Ogni portata è stata accompagnata da un wine pairing di alcune delle più identitarie etichette Acquerelli di Cantina Sant’Andrea. Dalla bollicina Oppidum Brut, espressione festosa del Moscato di Terracina, al 253 Giorni, Vermentino che celebra con slancio aromatico il mare di Sabaudia; poi l’eleganza profonda del Sogno 2014, doppia magnum dalla riserva di famiglia, capace di dare ritmo e struttura al percorso, fino alla chiusura con il passito e la grappa della cantina. Un accompagnamento pensato non per sovrastare, ma per dialogare con i piatti, assecondandone sfumature e intensità con naturalezza, per far assaporare a tutti quella socialità e condivisione che solo il vino sa regalare.

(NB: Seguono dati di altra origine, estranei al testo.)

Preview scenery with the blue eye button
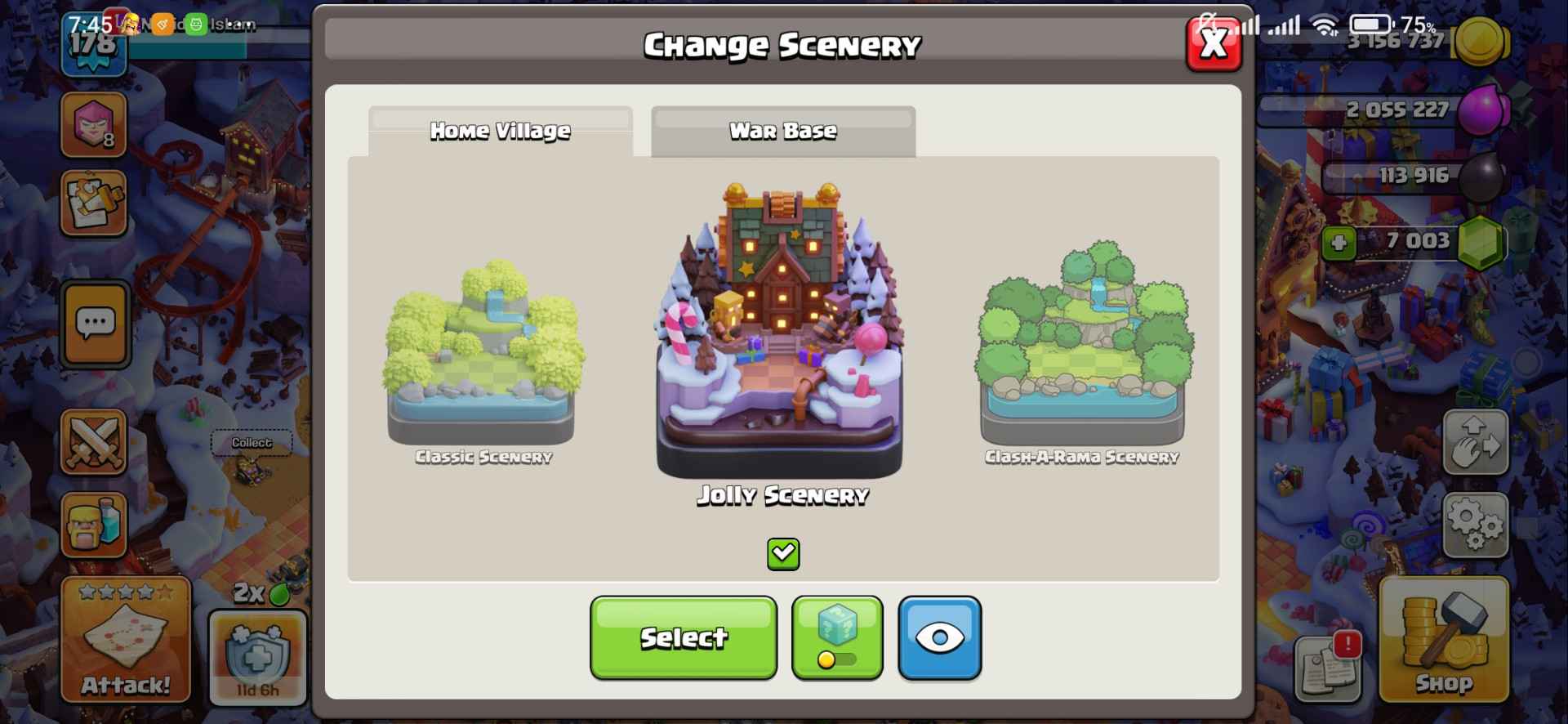This screenshot has width=1568, height=724. click(x=940, y=637)
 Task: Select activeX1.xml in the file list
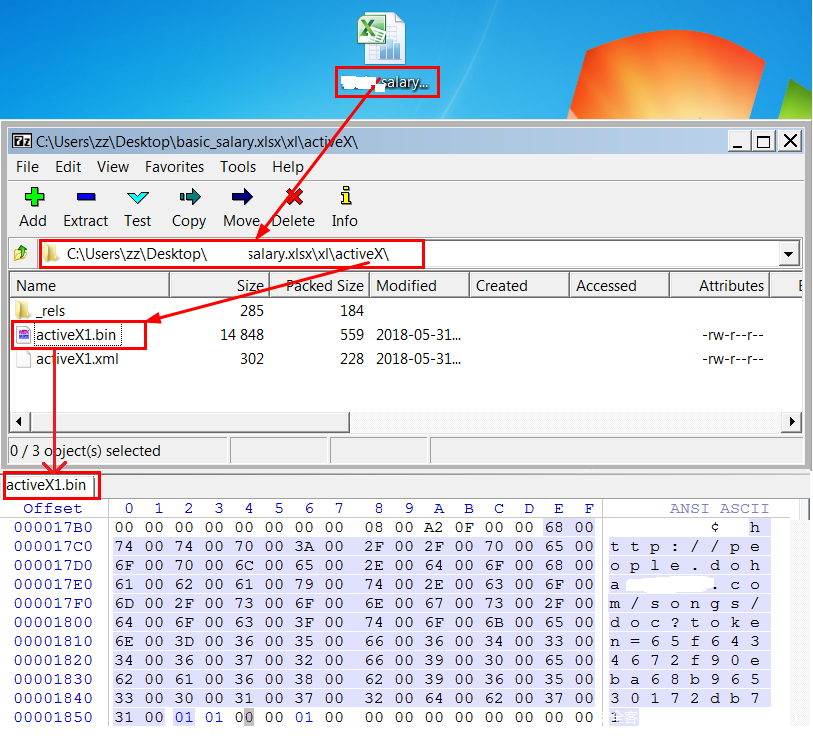76,359
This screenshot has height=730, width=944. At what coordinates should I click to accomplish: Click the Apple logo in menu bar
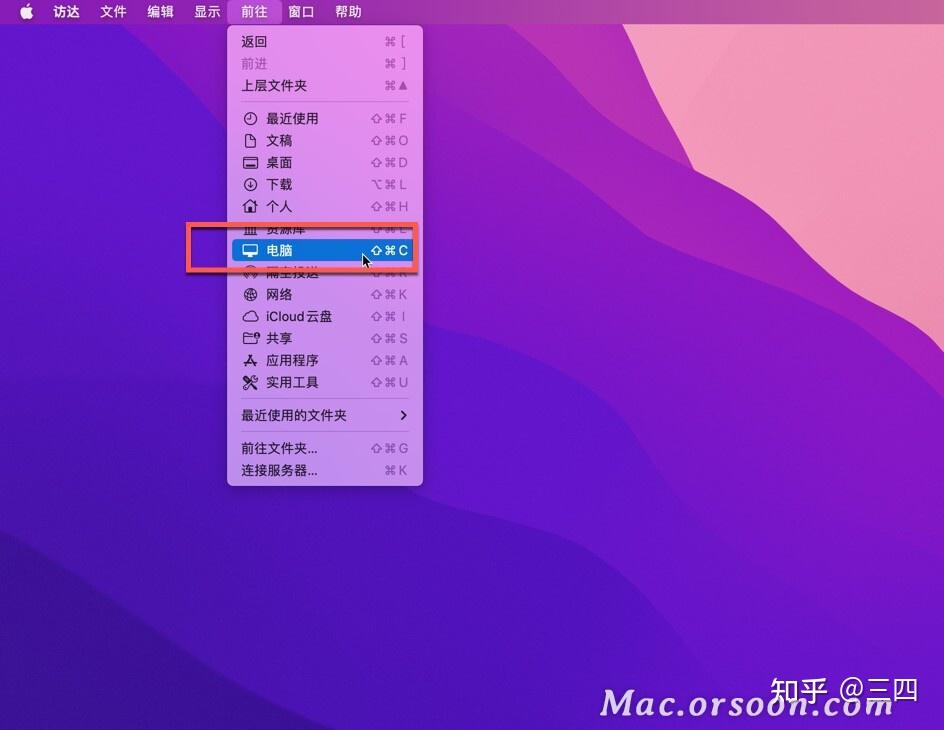[x=25, y=12]
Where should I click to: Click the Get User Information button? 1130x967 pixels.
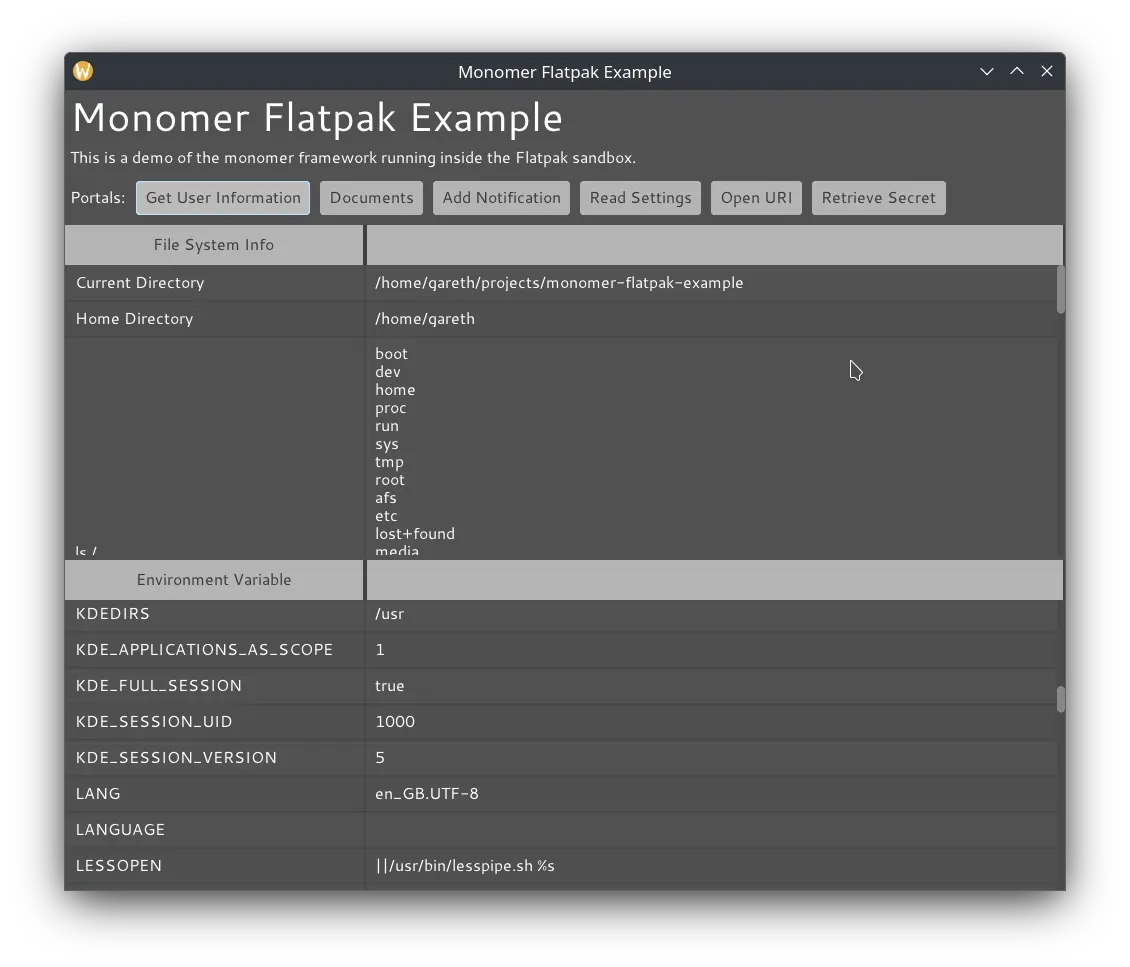pyautogui.click(x=223, y=197)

“Questa cena nasce da una visione comune del fare cucina» racconta Pasquale Minciguerra, «una cucina che parte dalle origini, le rispetta e le porta avanti con consapevolezza”. Una visione condivisa anche dal patron Andrea Pandolfo, che sottolinea come “incontri come questo raccontino il Sud senza stereotipi, attraverso tecnica, identità e profondità”. A fare eco è lo chef Paolo Barrale, che commenta: “Quando ci si riconosce nel modo di lavorare, nel rispetto per la materia e nel valore del tempo, la cucina diventa un luogo di appartenenza. In serate come questa non si è ospiti: si allarga la famiglia”.
Una cena a quattro mani che non è stata solo un evento, ma un vero de proprio confronto tra due percorsi affini, diversi per geografia, ma uniti da una stessa idea di cucina come racconto, gesto e appartenenza. Un dialogo che il pubblico ha saputo cogliere e restituire con entusiasmo, accogliendo in sala gli chef e la brigata con un applauso lungo e spontaneo, suggello finale di una serata che ha saputo creare una complicità rara tra chi cucina e chi si siede a tavola.